Task instructions => Copy out the data below exactly as it appears, from the line containing "Click the Shift" through the line containing "click(399, 92)".

Dataset items =>

+++

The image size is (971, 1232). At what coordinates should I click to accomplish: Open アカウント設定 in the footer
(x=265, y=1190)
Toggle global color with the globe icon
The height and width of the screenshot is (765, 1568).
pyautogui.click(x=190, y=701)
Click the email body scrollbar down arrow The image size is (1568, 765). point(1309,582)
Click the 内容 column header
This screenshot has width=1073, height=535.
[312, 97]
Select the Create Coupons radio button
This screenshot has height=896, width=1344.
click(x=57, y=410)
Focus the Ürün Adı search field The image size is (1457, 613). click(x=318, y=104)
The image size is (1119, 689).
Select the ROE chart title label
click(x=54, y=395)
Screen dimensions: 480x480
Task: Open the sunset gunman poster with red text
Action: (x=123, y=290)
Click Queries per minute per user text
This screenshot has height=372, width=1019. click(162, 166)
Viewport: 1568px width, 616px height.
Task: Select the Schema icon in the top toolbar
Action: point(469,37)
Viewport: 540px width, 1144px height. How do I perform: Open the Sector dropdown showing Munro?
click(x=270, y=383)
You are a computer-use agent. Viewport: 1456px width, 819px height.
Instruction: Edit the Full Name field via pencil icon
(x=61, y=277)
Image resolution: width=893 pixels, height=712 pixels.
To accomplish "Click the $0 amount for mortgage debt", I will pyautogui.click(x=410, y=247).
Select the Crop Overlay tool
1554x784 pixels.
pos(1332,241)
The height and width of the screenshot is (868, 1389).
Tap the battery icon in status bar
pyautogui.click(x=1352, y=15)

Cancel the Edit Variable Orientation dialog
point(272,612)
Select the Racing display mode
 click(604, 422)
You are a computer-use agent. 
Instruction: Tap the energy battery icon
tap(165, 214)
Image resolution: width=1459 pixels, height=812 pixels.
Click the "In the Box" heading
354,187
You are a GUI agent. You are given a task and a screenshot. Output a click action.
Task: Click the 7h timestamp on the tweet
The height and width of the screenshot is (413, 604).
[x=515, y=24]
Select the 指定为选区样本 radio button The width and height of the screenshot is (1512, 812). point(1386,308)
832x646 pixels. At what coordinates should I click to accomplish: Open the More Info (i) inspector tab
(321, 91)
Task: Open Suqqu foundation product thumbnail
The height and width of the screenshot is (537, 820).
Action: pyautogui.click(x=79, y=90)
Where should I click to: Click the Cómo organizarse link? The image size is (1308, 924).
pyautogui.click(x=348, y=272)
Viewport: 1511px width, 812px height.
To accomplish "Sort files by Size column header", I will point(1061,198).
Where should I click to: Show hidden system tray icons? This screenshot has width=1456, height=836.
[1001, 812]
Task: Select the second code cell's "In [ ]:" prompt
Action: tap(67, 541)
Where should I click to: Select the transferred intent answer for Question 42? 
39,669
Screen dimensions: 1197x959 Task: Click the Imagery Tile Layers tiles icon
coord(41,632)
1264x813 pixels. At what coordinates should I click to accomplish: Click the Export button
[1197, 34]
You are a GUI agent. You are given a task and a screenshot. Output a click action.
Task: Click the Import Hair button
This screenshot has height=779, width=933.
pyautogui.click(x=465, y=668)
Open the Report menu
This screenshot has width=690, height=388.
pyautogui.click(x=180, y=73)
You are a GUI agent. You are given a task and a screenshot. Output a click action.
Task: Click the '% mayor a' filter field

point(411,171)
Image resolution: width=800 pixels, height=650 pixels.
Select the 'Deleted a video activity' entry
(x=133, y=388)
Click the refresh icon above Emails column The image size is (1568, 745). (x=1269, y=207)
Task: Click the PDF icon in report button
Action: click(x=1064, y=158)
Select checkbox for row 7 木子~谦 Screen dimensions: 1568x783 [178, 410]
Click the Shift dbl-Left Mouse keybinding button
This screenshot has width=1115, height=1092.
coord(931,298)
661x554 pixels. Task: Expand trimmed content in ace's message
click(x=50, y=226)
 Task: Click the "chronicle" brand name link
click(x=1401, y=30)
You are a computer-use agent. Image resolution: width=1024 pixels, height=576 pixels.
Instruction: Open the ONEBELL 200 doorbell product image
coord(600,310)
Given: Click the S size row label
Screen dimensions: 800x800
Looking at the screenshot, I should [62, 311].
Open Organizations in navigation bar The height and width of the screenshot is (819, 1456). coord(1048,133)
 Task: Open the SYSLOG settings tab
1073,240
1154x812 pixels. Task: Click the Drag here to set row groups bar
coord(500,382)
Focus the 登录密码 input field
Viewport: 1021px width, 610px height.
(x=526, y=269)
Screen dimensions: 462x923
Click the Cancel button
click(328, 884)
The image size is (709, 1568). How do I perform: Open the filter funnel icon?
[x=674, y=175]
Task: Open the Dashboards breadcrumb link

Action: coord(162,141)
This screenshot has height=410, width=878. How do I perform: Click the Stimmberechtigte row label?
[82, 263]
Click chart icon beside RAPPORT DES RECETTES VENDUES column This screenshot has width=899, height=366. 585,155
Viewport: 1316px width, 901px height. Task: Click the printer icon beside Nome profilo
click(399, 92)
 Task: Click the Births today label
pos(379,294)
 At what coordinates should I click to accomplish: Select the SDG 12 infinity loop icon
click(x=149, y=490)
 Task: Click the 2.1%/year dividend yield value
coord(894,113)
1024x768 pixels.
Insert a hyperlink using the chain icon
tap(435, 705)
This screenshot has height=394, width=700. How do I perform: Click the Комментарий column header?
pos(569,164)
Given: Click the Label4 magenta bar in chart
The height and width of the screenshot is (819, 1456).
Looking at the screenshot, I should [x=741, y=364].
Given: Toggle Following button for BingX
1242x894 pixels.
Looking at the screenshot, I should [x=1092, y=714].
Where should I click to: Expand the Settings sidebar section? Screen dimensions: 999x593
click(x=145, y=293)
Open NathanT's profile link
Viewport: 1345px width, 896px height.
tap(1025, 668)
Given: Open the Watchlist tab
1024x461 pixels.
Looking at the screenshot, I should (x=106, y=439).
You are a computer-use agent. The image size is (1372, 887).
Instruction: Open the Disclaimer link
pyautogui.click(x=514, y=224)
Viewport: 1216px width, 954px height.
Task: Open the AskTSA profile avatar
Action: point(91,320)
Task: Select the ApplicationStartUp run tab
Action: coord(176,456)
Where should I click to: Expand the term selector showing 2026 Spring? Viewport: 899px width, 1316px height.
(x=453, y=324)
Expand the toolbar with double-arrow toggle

+++

Correct result =>
Click the Shift dbl-Left Mouse keybinding button
This screenshot has width=1115, height=1092.
coord(931,298)
661x554 pixels. Task: Expand trimmed content in ace's message
click(x=50, y=226)
 Task: Click the "chronicle" brand name link
click(x=1401, y=30)
You are a computer-use agent. Image resolution: width=1024 pixels, height=576 pixels.
Instruction: Open the ONEBELL 200 doorbell product image
coord(600,310)
Given: Click the S size row label
Screen dimensions: 800x800
Looking at the screenshot, I should [62, 311].
Open Organizations in navigation bar The height and width of the screenshot is (819, 1456). coord(1048,133)
 Task: Open the SYSLOG settings tab
1073,240
1154x812 pixels. Task: Click the Drag here to set row groups bar
coord(500,382)
Focus the 登录密码 input field
Viewport: 1021px width, 610px height.
(x=526, y=269)
Screen dimensions: 462x923
Click the Cancel button
click(328, 884)
The image size is (709, 1568). How do I perform: Open the filter funnel icon?
[x=674, y=175]
Task: Open the Dashboards breadcrumb link

Action: coord(162,141)
This screenshot has height=410, width=878. How do I perform: Click the Stimmberechtigte row label?
[82, 263]
Click chart icon beside RAPPORT DES RECETTES VENDUES column This screenshot has width=899, height=366. 585,155
Viewport: 1316px width, 901px height. Task: Click the printer icon beside Nome profilo
click(399, 92)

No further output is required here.